Task statement — Show, from the entries below, every line in which "agent" appears.

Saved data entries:
■ ■ ■ ■
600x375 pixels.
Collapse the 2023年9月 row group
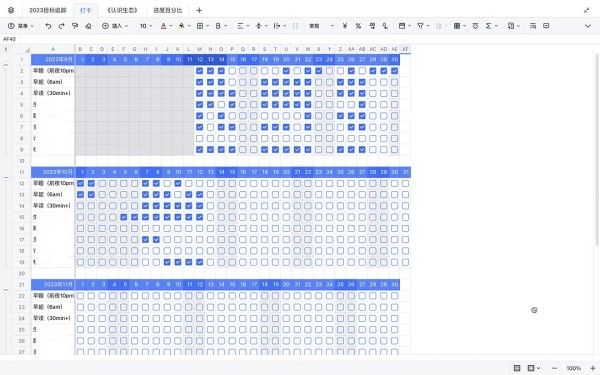(x=6, y=65)
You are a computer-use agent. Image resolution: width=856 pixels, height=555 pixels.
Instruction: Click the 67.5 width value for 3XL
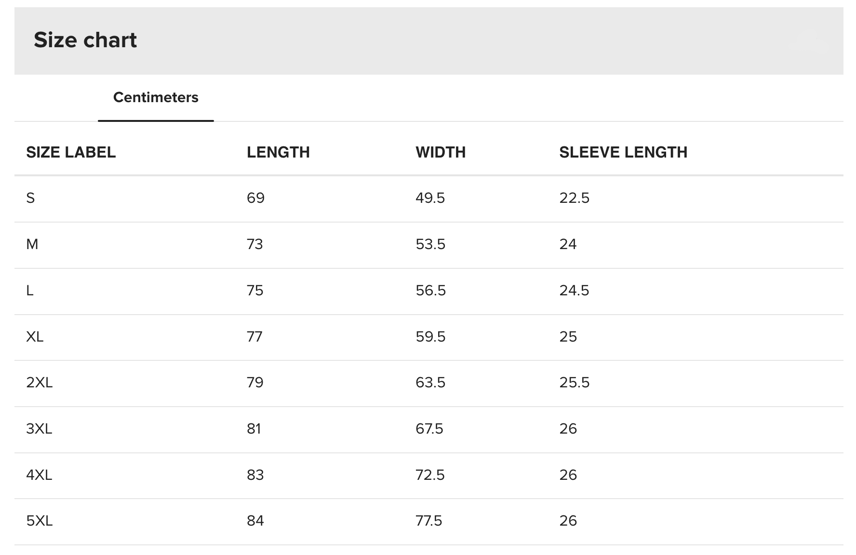429,429
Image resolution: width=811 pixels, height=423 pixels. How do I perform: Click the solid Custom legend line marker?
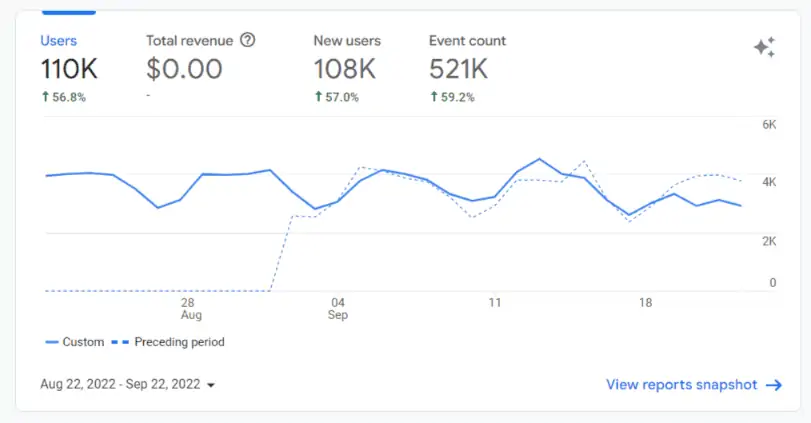pyautogui.click(x=52, y=342)
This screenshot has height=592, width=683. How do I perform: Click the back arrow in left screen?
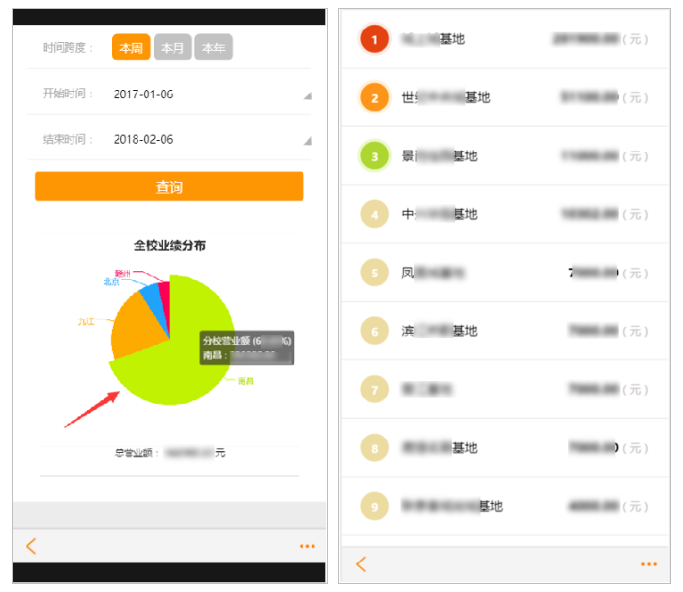coord(31,546)
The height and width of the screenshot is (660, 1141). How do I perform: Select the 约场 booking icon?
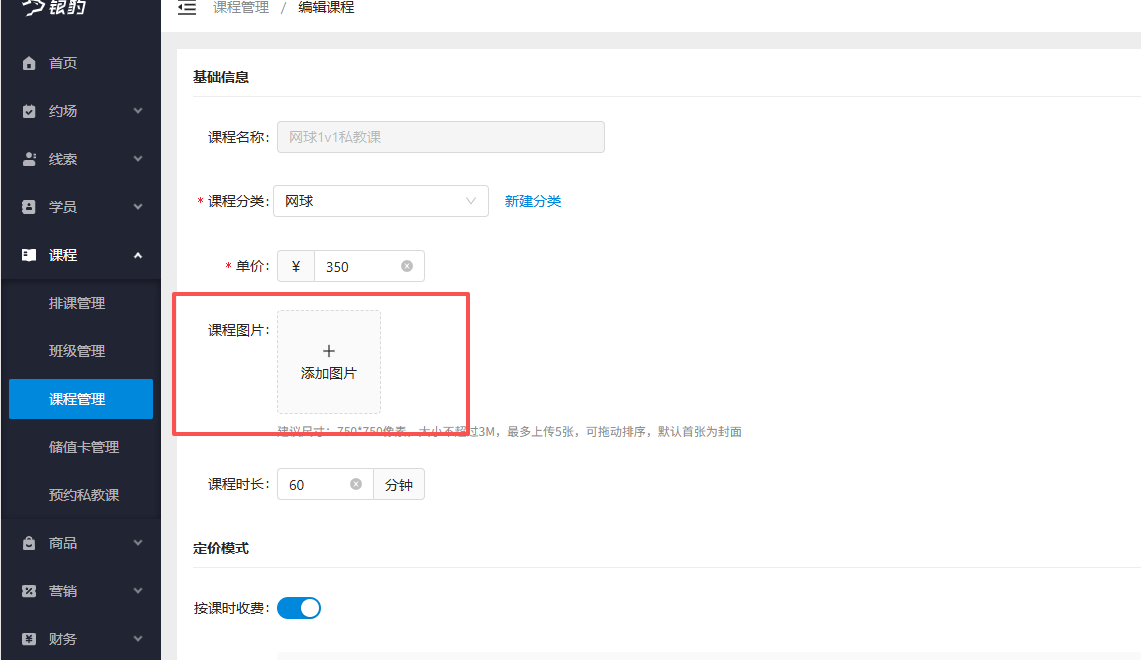tap(27, 110)
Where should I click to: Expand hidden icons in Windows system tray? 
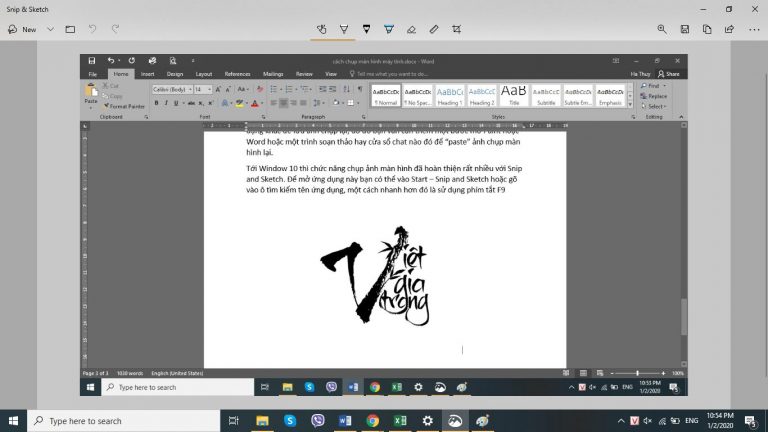[624, 421]
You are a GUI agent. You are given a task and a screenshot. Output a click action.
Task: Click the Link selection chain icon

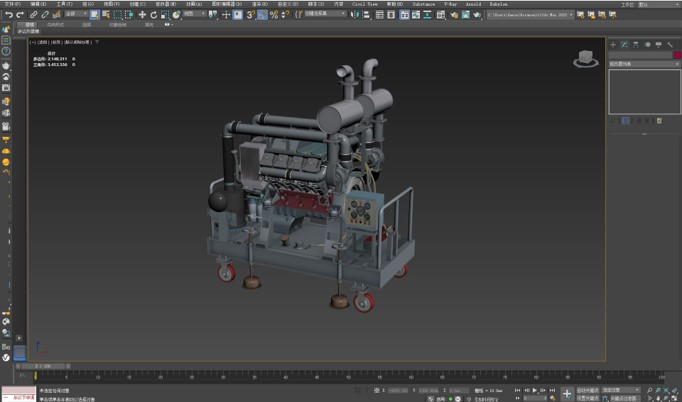point(33,15)
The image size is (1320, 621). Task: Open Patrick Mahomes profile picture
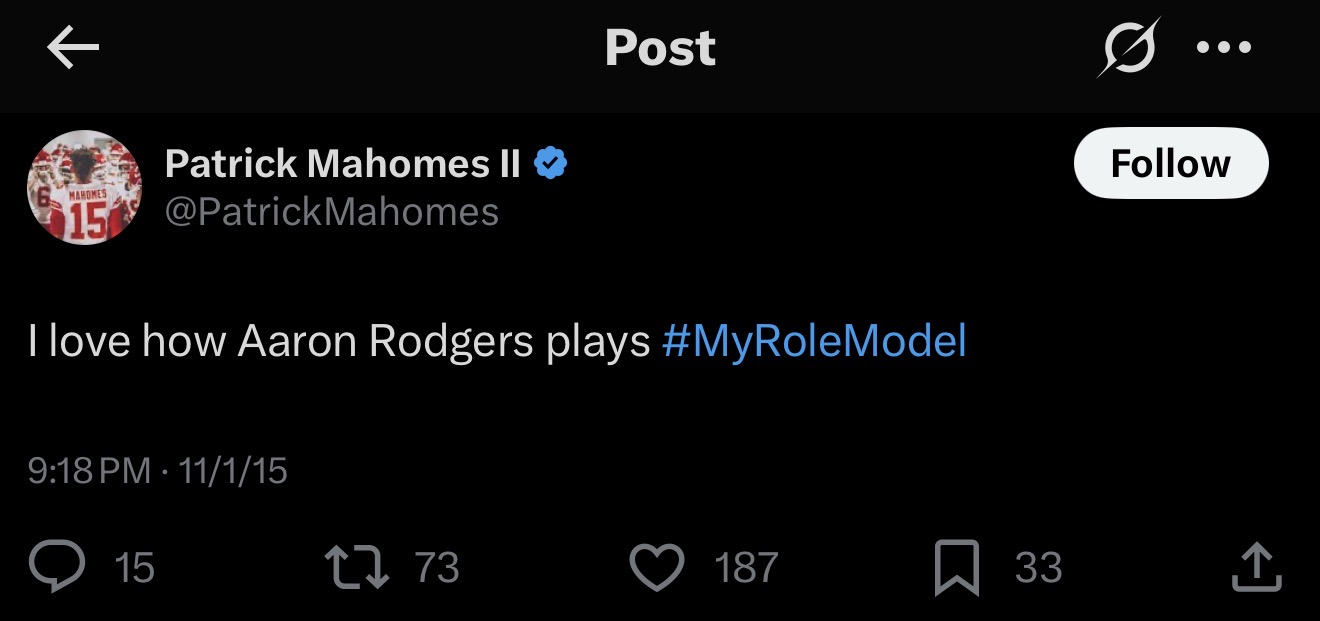pos(84,187)
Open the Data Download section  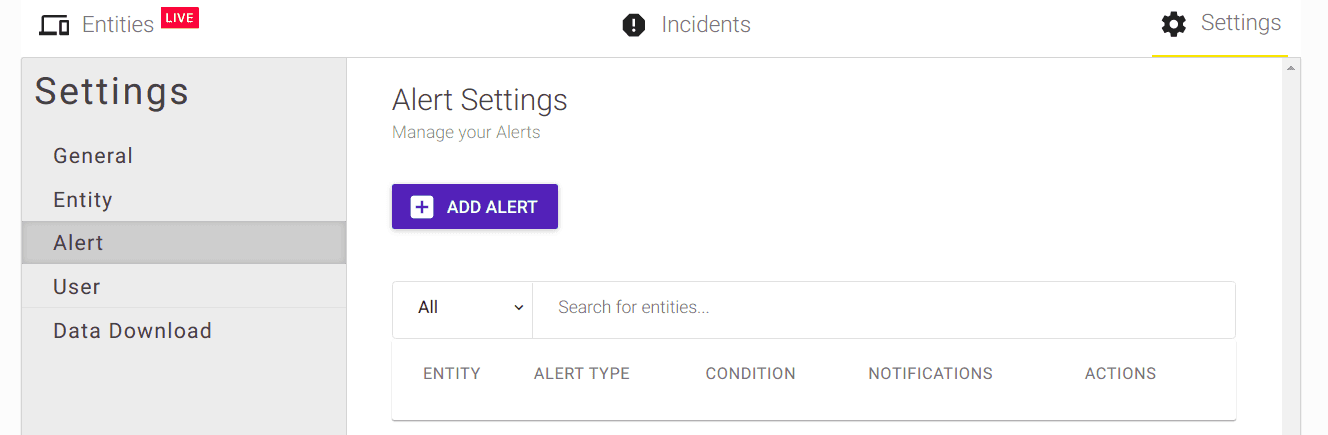pos(132,331)
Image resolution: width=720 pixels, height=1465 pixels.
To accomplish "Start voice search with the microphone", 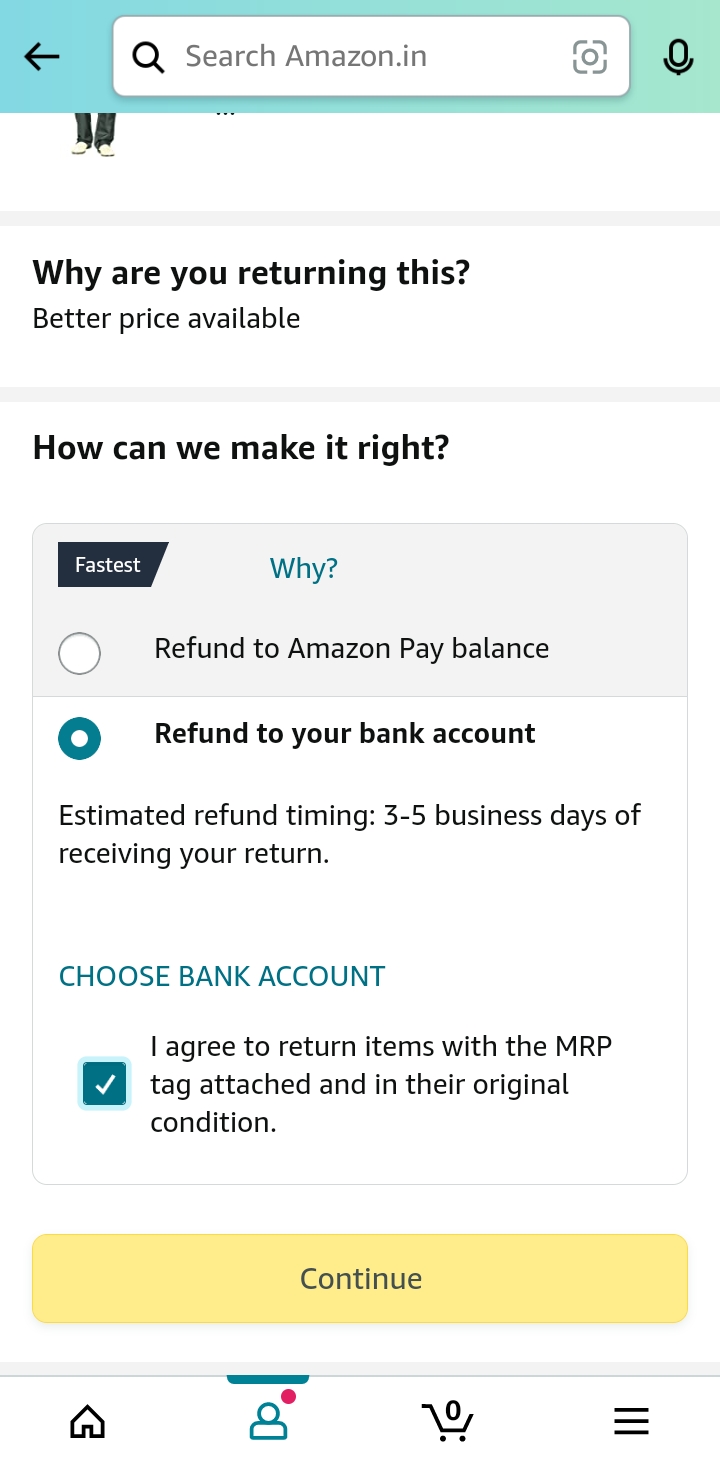I will tap(678, 57).
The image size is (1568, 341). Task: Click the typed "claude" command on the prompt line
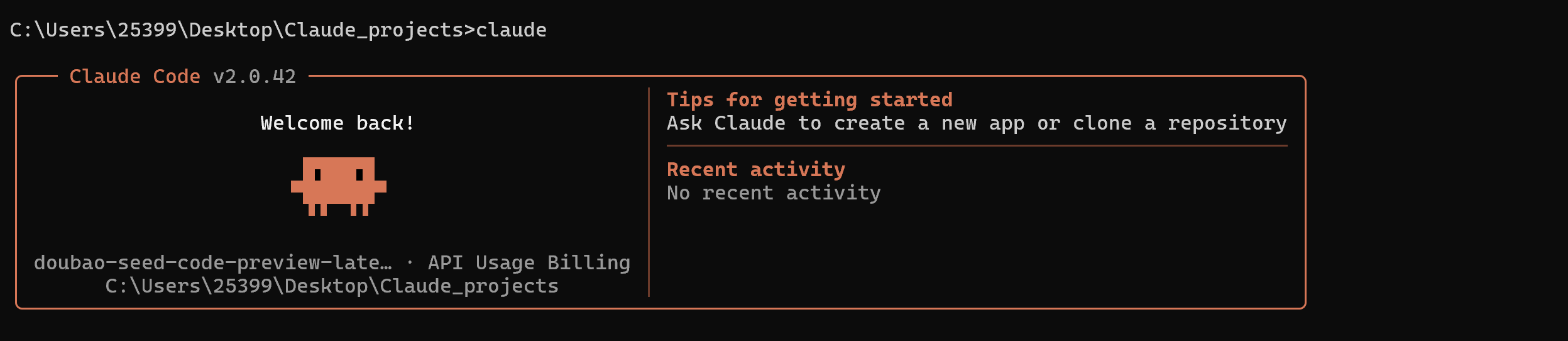(x=511, y=30)
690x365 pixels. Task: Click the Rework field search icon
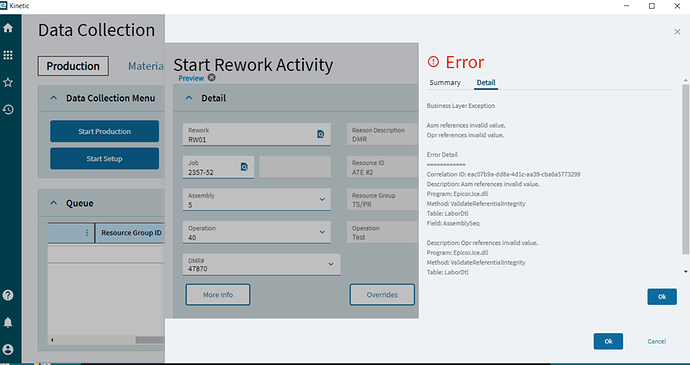tap(320, 134)
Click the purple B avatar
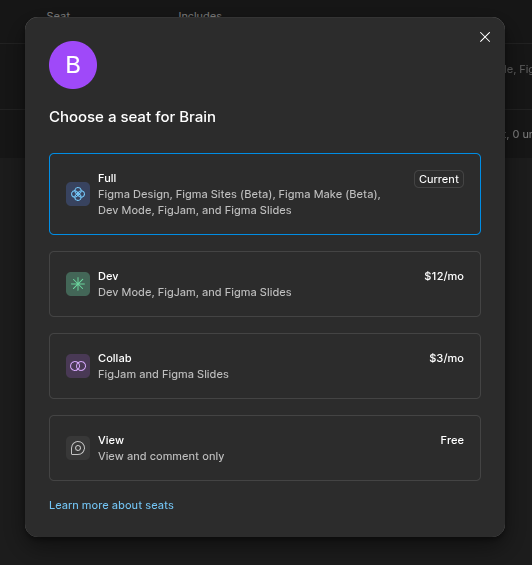The width and height of the screenshot is (532, 565). 73,65

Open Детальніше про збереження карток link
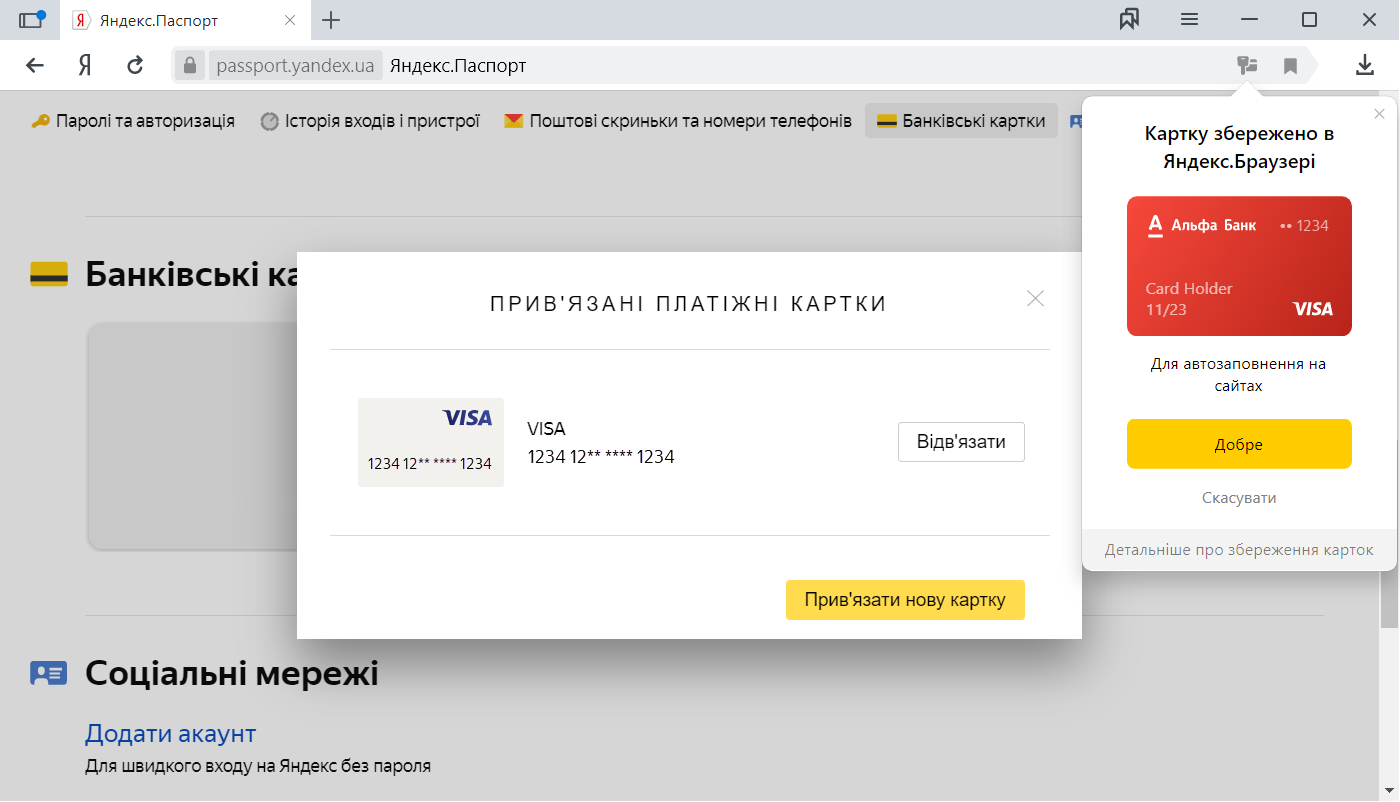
■ ■ ■ ■
Response to this task —
You are a computer-use agent. Image resolution: width=856 pixels, height=555 pixels.
You are a GUI agent. You are given a task and a screenshot. Output a click action.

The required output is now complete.